Open daily 7am-4pm and for dinner Fridays and Saturdays in summer. 749 Lawrence Hargrave Dr, Coledale, NSW, (02) 4622 1684
Pastries from Bread Espresso &
Building on the success of their café Sandygoodwich, launched in Wollongong in 2012, Yon Miller and Emma Huber have opened a family-friendly diner with a no-frills menu of wood-fired, slow-roasted meats and robust side dishes. Start with farinata or ricotta croquettes spiked with sage salt and parmesan, perhaps, then settle in with hearty Middle Eastern and Asian-influenced dishes; roast chicken with kimchi comes with sesame cucumber pickle, a shoulder of lamb with green olive tapenade. Vegetarian and gluten-free dishes include roast eggplant with chickpeas and shakshuka, carrots with curry leaves, labne and ginger, and baked pumpkin with cinnamon, tahini and currants. Children are greeted with crayons and butcher's paper.
1/323 Princes Hwy, Bulli, NSW, (02) 4283 7739,
This bar in the Thirroul Beach Motel draws a loyal crowd with live music, from doo-wop a cappella to "South Coast hillbilly Gothic ballads". Craft beers go well with the likes of bourbon-glazed chicken wings and pork belly sliders.
222 Lawrence Hargrave Dr, Thirroul, NSW, (02) 4268 5406,
A wood-fired oven turns out the best pizze in town at this lively laneway eatery in a converted warehouse. Expect toppings such as fennel salami, 'nduja, zucchini flowers, goat's curd and San Marzano tomatoes. A generous helping of gnocchi comes with peas and pancetta, with sides such as shaved cabbage salad with dried figs and pecans, and chunky polenta chips with Gorgonzola and cauliflower sauce and kale dust. Finish with a Negroni granita (or whipped Nutella for kids). Takeaway is available but it's better fun to eat in and enjoy the cocktail shaking, sharp service and people watching.

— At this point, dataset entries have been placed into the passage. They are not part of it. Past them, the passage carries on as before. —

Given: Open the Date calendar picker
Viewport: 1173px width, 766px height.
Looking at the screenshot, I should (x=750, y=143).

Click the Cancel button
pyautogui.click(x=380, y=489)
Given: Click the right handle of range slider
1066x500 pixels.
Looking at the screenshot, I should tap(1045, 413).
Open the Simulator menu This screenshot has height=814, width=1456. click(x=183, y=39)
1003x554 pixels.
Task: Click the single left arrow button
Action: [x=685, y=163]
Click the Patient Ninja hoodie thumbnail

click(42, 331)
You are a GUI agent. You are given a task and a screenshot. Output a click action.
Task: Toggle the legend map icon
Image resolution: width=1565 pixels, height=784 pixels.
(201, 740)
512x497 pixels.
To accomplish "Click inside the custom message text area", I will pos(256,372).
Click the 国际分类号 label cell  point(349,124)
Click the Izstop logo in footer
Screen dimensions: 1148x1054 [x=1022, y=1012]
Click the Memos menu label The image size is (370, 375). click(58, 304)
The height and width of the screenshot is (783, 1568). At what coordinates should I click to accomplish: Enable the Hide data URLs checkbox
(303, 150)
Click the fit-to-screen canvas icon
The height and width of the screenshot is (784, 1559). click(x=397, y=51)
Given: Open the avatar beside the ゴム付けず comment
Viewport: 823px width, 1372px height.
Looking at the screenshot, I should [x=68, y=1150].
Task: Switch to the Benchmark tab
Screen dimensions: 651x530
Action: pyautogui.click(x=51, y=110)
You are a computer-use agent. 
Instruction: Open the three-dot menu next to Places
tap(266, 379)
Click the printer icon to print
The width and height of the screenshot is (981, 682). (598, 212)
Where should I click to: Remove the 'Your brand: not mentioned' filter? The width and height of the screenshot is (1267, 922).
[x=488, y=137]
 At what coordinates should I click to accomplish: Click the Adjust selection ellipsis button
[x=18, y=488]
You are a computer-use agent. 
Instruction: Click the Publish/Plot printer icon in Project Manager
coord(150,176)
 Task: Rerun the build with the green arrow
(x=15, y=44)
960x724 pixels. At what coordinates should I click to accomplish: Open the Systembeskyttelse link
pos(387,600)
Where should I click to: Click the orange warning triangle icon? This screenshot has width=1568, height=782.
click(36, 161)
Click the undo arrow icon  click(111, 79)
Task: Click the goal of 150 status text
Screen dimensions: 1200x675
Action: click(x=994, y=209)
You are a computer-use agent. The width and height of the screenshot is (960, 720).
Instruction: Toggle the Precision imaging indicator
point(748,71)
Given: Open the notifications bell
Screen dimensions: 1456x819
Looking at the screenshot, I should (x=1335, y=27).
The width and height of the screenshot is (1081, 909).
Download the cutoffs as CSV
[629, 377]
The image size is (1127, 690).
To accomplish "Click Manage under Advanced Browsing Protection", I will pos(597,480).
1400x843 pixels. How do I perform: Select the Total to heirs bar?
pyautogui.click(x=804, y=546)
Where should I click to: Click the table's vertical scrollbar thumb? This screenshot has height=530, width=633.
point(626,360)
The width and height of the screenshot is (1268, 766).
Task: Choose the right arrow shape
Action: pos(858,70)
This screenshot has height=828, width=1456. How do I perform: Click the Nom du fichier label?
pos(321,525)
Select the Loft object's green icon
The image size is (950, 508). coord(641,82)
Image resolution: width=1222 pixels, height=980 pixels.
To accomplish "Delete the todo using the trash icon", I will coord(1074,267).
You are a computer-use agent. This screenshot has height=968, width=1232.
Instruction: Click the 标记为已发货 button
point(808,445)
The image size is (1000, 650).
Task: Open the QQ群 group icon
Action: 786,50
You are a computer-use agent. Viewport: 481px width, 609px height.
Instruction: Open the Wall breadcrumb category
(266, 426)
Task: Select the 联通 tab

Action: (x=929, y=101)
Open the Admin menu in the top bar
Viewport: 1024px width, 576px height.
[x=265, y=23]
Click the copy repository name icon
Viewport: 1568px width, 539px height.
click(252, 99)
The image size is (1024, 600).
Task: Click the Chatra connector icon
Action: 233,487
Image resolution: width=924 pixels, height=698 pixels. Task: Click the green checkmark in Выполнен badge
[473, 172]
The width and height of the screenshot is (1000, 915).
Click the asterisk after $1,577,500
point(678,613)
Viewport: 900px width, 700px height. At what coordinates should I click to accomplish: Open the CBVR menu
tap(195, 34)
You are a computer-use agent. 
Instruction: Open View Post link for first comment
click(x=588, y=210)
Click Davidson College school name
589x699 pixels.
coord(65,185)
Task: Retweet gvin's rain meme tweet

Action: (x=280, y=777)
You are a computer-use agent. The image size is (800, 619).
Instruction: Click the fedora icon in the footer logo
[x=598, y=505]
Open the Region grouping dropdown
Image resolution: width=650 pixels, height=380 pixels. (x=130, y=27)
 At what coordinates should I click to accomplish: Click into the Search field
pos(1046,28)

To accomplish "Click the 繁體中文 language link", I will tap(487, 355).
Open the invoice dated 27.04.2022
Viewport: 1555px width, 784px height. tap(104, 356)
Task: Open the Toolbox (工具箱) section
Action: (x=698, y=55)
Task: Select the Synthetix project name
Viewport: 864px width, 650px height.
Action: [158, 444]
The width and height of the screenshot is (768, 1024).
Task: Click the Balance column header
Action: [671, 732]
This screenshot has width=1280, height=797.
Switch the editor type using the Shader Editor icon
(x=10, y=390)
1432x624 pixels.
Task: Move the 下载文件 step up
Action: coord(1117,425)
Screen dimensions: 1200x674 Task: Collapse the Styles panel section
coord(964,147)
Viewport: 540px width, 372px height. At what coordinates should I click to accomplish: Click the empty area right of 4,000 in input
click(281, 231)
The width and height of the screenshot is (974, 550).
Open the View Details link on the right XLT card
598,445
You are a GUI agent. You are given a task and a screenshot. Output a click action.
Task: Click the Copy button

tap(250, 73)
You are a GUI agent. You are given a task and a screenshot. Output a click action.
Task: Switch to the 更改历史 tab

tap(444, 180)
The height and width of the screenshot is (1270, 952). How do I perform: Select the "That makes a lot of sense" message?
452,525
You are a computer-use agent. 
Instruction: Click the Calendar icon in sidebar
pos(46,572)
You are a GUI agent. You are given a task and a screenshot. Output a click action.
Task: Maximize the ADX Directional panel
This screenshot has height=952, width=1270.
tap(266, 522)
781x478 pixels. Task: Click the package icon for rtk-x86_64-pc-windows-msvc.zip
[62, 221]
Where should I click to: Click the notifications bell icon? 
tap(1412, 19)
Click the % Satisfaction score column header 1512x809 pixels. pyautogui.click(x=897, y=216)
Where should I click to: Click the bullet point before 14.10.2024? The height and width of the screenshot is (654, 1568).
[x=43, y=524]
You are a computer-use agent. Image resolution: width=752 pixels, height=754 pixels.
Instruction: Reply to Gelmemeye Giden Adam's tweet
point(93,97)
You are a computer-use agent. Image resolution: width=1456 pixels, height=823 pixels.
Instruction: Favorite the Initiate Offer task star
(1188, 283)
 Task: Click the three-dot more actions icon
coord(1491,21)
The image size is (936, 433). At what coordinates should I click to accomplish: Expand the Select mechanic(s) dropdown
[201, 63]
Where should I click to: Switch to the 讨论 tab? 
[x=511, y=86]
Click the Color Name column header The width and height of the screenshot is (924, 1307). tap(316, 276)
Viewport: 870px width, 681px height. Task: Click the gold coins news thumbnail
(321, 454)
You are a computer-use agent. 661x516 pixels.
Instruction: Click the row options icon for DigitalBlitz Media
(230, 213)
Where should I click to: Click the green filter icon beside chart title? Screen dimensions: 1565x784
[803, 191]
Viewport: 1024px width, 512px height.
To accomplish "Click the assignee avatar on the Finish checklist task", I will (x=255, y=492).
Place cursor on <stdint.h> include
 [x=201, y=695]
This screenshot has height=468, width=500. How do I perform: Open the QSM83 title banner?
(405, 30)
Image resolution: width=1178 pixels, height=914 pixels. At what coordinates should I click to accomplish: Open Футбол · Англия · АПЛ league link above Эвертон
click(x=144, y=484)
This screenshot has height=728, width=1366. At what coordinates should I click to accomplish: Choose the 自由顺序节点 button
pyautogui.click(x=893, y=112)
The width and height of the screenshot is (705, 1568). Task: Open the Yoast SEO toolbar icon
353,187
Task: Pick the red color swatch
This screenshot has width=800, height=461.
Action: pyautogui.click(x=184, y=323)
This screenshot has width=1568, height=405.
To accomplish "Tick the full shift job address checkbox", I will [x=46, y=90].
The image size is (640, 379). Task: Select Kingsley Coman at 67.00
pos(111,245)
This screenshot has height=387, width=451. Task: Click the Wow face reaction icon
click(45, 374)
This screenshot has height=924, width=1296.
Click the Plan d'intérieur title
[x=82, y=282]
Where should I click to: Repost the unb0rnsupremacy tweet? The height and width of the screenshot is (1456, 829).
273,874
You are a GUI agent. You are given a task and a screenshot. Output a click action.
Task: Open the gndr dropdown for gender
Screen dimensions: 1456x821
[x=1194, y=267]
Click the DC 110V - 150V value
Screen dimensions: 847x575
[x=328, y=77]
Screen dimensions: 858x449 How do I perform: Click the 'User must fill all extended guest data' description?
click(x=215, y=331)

5 Crown Ln, Wollongong, NSW, (02) 4229 7829,
South Sailor
Opposite the Bread Circle bakery, this nouveau-hippie café serves Single O coffee in ceramic vessels handmade by local artists. The service is unhurried (and sometimes hit and miss), the food homey and simple, using locally grown greens from Pope's Produce in Woonona. Favourites include the doorstop toastie of Bread Circle sourdough with cashew butter, roasted cauliflower, roasted pumpkin, micro-greens and dukkah, and muffins of ricotta and fresh fruit. Hungry surfers refuel with baked eggs with borlotti beans cooked in a rich tomato sauce. The boho vibe extends next door at Indian homeware and clothing store Haveli, and across the street at Mala Beads.
38 Moore St, Austinmer, NSW,
A Cinderella makeover has turned this modest 1940s fish and chip shop into a lively fish café with a bar serving light meals such as ceviche and sashimi, courtyard tables and a kids' beach cubby. With seafood from Shellharbour markets, chef Graham Ette elevates chip-shop fare: grilled, crumbed or battered catch of the day, fish tacos with chipotle mayo and fennel slaw, Nepalese fish curry, and a prettily deconstructed prawn cocktail with seaweed salad and puffed grains. When it gets busy at weekends, order takeaway and stroll across the road for a beach picnic.